- Data in this exercise -
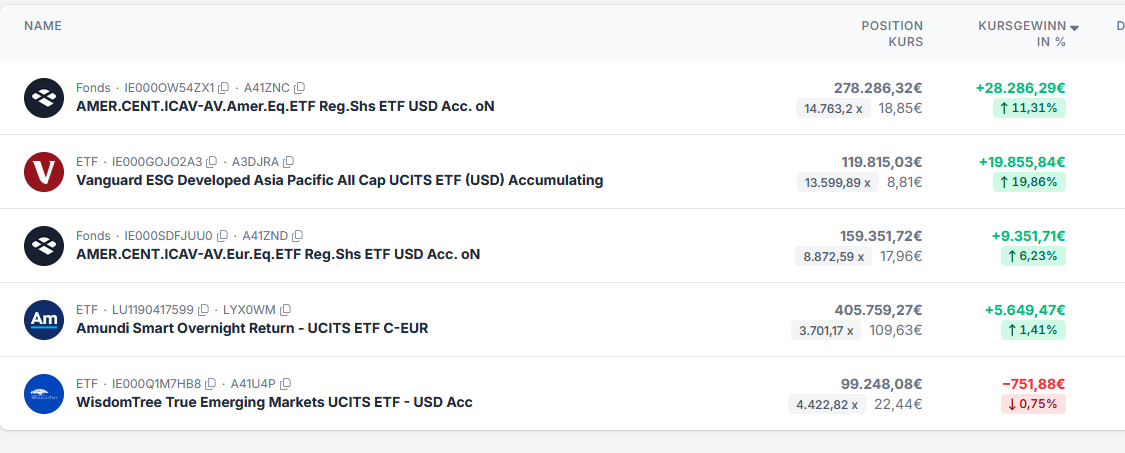The width and height of the screenshot is (1125, 453).
Task: Copy ISIN IE000OW54ZX1 via copy icon
Action: point(223,88)
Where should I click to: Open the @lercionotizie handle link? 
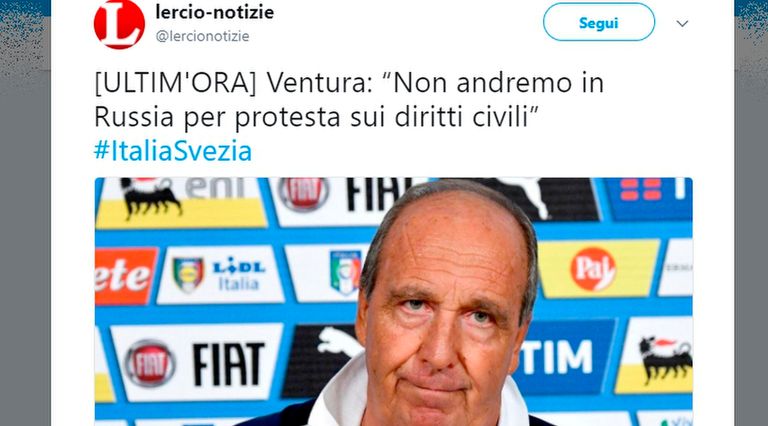point(202,36)
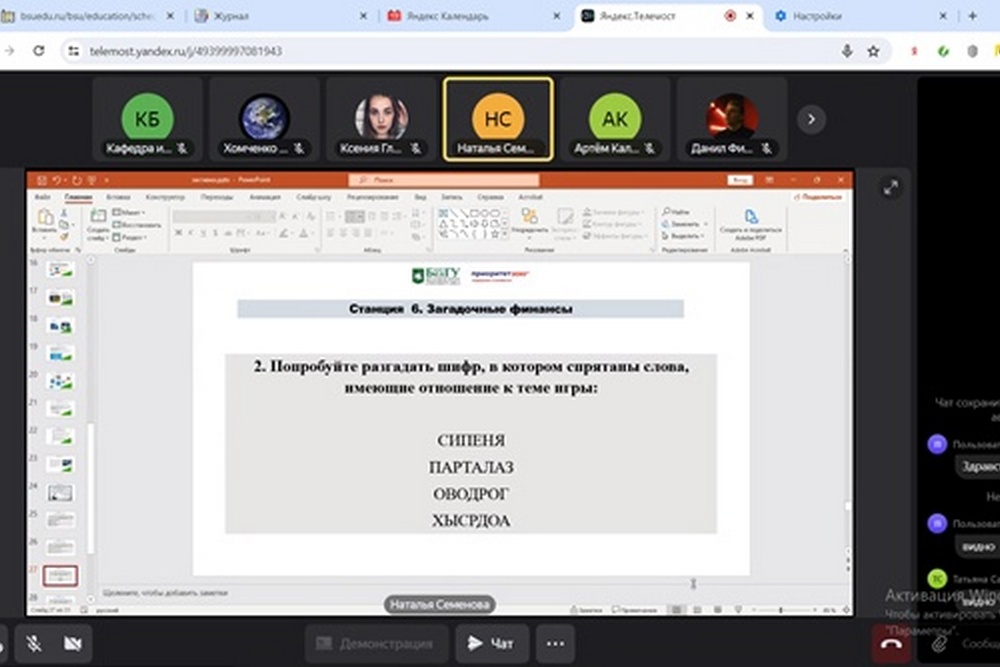Unmute the microphone in the call bar
The image size is (1000, 667).
[x=33, y=645]
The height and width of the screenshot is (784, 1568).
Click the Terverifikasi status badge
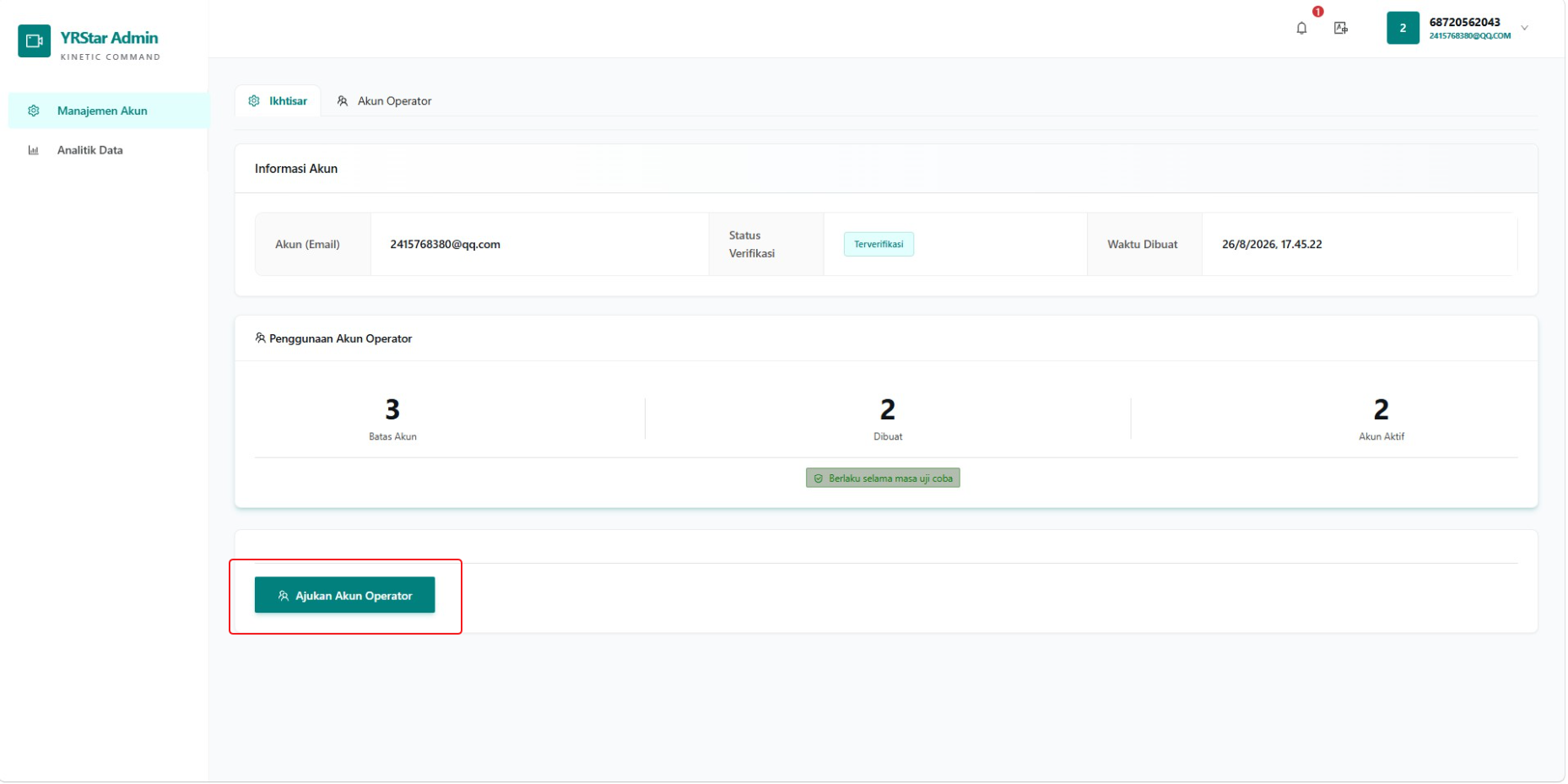(x=880, y=245)
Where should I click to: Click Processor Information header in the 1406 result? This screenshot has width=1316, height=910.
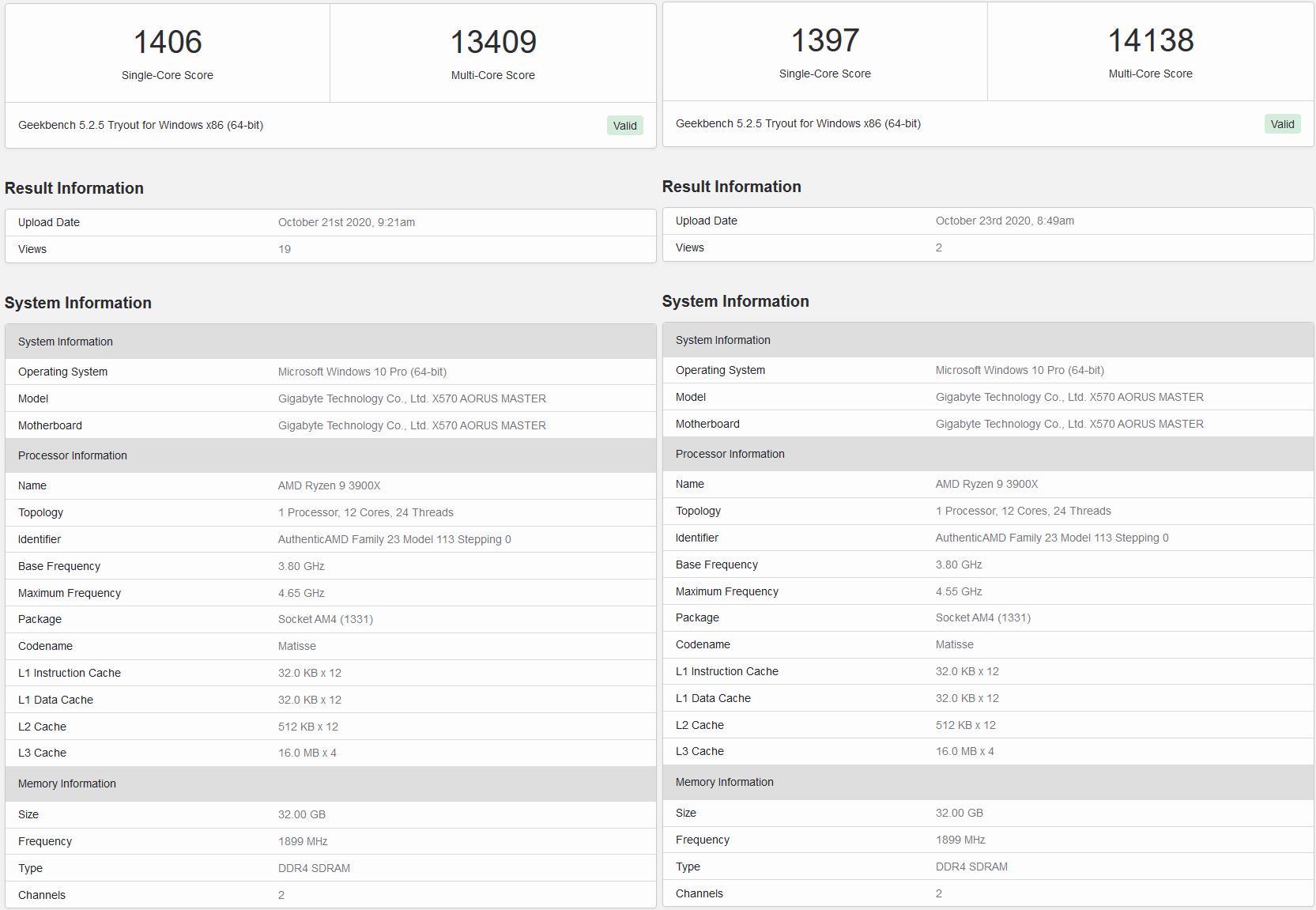pos(73,455)
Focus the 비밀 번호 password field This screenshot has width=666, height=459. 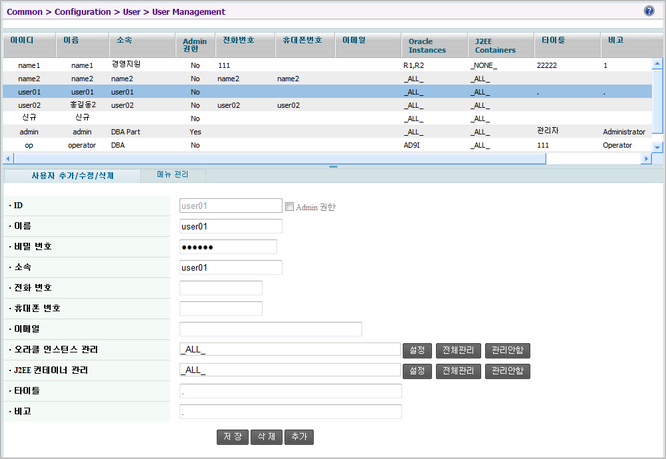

- Required work -
Lay out every line of the rows as a JSON list of strings, one string per line, skipping blank lines. Leave the pictures out.

- The completed task -
[
  "The width and height of the screenshot is (1125, 453).",
  "Task: Copy ISIN IE000OW54ZX1 via copy icon",
  "Action: point(223,88)",
  "Where should I click to: Open the @lercionotizie handle link? ",
  "point(202,36)",
  "Unmute the microphone in the call bar",
  "The image size is (1000, 667).",
  "[x=33, y=645]",
  "The height and width of the screenshot is (784, 1568).",
  "Click the Terverifikasi status badge",
  "(x=880, y=245)",
  "Where should I click to: Click Processor Information header in the 1406 result? This screenshot has width=1316, height=910.",
  "pos(73,455)",
  "Focus the 비밀 번호 password field This screenshot has width=666, height=459. "
]